Japanese Prime Minister Shinzo Abe and International Olympic Committee President Thomas Bach agreed on Tuesday to hold the games by the summer of 2021, an unprecedented step for the event during peacetime. Indeed, it’s the biggest disruption since the 1944 London Olympics were cancelled during World War II.
Most affected will be the 66 local Japanese sponsors. Most global Olympic partners are locked into long-term deals that span many Olympic cycles, but the Tokyo organizers leaned on national pride to score an unprecedented level of support from domestic brands such as Asahi beer and Asics sneakers. In total, Japanese businesses paid more than $3.3 billion to sponsor the games, triple the previous record for an Olympics.
“For them, this is a big scramble,” said Rob Prazmark, a veteran Olympics marketer and chief executive officer of 21 Sports & Entertainment Marketing Group Inc. “Those companies are knee-deep in local promotions, local advertising campaigns and sweepstakes. That affects the big companies locally too, since Coca-Cola has local rights as well, so their local bottling companies will feel the same effect.”

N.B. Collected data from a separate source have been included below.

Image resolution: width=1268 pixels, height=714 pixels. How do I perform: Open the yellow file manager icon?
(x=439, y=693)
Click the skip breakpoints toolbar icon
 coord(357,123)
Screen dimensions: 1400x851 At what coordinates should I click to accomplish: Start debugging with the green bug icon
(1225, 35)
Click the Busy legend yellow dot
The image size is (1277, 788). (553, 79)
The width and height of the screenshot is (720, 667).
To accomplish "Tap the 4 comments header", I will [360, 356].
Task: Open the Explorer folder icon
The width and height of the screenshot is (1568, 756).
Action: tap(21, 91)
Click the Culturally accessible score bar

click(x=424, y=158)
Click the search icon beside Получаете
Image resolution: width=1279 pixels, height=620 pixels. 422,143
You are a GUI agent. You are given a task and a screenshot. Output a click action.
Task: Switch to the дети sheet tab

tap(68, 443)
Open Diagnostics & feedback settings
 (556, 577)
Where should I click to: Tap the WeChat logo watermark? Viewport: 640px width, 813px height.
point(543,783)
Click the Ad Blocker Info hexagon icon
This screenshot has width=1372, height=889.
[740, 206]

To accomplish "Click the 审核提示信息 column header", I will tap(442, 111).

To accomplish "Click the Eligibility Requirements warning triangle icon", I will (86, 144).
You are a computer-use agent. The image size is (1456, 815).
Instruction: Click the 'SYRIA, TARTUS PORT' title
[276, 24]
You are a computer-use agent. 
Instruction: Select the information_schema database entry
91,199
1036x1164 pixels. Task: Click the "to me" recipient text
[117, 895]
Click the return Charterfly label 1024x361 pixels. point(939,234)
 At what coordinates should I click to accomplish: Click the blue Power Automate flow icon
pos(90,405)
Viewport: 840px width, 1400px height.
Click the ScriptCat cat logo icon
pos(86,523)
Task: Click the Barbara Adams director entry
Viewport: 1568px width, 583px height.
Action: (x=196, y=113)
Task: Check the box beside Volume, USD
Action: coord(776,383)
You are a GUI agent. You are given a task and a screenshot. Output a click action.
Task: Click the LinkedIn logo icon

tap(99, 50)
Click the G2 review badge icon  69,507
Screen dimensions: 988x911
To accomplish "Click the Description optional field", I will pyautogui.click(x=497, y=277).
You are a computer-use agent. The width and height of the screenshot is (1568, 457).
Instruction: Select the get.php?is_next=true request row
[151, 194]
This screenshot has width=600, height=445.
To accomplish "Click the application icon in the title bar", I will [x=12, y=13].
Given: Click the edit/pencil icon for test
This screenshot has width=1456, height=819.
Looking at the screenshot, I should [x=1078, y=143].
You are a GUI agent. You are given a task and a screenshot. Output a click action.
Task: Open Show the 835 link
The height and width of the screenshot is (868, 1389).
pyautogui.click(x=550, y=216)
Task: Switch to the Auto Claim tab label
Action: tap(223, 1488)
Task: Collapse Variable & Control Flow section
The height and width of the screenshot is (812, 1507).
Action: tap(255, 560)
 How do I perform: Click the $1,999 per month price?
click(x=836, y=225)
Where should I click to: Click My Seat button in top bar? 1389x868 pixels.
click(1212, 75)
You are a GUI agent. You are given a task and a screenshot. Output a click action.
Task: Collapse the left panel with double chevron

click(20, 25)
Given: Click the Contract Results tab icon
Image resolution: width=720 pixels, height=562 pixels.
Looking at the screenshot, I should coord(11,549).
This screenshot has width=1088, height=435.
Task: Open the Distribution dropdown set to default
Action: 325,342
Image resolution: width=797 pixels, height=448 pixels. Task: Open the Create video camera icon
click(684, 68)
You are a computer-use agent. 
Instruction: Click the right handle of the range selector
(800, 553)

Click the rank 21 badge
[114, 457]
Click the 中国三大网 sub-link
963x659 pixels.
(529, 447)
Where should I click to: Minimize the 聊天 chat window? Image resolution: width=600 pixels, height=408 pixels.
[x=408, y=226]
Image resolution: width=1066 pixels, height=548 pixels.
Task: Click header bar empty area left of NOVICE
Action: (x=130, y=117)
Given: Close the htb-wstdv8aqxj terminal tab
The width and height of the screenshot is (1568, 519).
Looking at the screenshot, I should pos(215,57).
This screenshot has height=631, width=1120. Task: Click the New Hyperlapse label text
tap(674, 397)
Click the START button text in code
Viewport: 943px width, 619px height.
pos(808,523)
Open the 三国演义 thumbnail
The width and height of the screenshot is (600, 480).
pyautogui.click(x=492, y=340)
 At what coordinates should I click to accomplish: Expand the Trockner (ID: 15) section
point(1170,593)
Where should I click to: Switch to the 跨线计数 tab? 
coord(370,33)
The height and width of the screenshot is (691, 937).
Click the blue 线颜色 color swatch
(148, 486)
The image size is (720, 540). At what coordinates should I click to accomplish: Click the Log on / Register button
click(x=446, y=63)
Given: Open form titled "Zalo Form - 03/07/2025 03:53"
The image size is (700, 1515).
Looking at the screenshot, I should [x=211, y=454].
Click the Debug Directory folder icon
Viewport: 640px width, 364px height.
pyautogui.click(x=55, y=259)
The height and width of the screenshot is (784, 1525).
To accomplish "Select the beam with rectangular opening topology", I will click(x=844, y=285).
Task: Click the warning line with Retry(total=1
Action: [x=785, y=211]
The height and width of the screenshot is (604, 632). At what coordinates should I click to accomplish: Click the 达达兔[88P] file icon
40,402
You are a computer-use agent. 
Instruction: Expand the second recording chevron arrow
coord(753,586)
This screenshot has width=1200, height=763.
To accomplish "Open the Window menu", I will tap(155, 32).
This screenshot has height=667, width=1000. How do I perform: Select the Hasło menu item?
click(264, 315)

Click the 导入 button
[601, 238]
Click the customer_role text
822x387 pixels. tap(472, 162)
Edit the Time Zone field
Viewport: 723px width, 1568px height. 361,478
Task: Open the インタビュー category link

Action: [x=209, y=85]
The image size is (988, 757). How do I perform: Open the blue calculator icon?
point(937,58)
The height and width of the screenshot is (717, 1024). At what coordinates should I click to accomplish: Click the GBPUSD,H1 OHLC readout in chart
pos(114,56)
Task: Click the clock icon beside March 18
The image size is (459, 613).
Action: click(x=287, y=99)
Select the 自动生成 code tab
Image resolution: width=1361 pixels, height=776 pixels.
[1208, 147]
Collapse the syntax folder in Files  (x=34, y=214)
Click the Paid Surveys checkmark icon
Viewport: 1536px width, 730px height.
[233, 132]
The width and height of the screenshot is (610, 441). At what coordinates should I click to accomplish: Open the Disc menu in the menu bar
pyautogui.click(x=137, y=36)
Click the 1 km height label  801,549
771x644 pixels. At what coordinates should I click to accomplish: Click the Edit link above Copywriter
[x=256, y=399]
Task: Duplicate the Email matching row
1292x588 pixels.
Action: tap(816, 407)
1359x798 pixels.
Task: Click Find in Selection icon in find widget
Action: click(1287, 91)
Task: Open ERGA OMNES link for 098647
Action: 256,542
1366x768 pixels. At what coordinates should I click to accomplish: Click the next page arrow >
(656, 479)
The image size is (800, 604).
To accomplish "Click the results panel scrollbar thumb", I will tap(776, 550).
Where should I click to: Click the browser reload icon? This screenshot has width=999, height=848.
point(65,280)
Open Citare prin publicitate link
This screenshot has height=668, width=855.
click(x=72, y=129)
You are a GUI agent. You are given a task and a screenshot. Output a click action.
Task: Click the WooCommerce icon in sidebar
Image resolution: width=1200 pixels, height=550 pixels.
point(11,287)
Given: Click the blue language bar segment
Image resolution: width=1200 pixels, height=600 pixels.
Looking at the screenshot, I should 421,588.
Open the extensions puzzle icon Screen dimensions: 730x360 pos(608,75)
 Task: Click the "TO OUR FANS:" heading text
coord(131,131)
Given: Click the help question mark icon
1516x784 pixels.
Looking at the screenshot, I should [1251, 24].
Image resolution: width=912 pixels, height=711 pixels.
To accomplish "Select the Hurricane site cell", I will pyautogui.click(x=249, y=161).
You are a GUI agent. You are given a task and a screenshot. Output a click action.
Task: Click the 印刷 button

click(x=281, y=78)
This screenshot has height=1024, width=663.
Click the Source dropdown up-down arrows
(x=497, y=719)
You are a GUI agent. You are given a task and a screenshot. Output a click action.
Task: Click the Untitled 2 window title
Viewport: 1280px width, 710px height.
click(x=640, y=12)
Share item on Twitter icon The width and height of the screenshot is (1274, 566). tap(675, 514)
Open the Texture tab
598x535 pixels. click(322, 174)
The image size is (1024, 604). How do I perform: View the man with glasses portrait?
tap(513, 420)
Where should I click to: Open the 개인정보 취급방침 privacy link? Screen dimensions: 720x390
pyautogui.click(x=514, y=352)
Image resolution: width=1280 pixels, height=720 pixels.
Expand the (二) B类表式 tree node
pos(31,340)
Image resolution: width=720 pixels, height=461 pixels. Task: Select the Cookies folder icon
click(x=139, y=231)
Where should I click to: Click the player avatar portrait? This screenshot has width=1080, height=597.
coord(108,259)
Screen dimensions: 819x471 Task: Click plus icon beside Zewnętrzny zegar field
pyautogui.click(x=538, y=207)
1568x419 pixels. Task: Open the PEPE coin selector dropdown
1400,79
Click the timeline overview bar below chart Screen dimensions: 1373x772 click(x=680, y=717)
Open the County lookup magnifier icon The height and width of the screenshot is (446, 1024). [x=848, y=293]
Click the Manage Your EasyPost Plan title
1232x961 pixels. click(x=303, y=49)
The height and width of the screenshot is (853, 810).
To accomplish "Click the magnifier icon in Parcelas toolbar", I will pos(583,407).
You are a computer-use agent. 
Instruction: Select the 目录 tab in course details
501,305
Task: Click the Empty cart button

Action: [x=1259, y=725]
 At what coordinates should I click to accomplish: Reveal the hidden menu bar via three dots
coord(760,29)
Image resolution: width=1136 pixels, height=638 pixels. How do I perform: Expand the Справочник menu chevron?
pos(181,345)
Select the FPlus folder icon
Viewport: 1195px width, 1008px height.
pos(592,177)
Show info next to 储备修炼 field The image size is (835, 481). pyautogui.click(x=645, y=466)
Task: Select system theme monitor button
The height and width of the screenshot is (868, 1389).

Toyota Motor Corp. has paid 200 billion yen ($1.8 billion) for a 10-year top-tier sponsorship, according to local media, and is pouring an enormous amount of money and effort on top of that to boost its presence at the games. The Japanese automaker rolled out a new taxi model to replace Tokyo’s aging fleet ahead of the games, and had planned to deploy everything from electric vehicles to fuel-cell-driven buses to ferry people around.
The maker of the Camry sedan and the hybrid Prius also launched a global marketing campaign with the tag line “Start Your Impossible” to showcase its vision of a future of on-demand, people-centric mobility services.
Brokerage Nomura Holdings, one of 66 domestic partners, sought to get its name in front of existing and potential clients across Japan in order to differentiate itself from competitors and motivate employees, according to spokesman Kenji Yamashita. A major Olympics-related event in Hokkaido was cancelled, as were smaller events at its retail outlets through April. Nomura’s managers were even planning to participate as torch runners. Yamashita declined to comment on the delay.
For Asahi Group Holdings Ltd., Japan’s biggest brewer, the games would’ve been an opportunity to promote its Super Dry lager — which the beermaker is trying to nurture into a international premium brand. A domestic gold partner, Asahi had the rights to sell its beer at Olympic venues.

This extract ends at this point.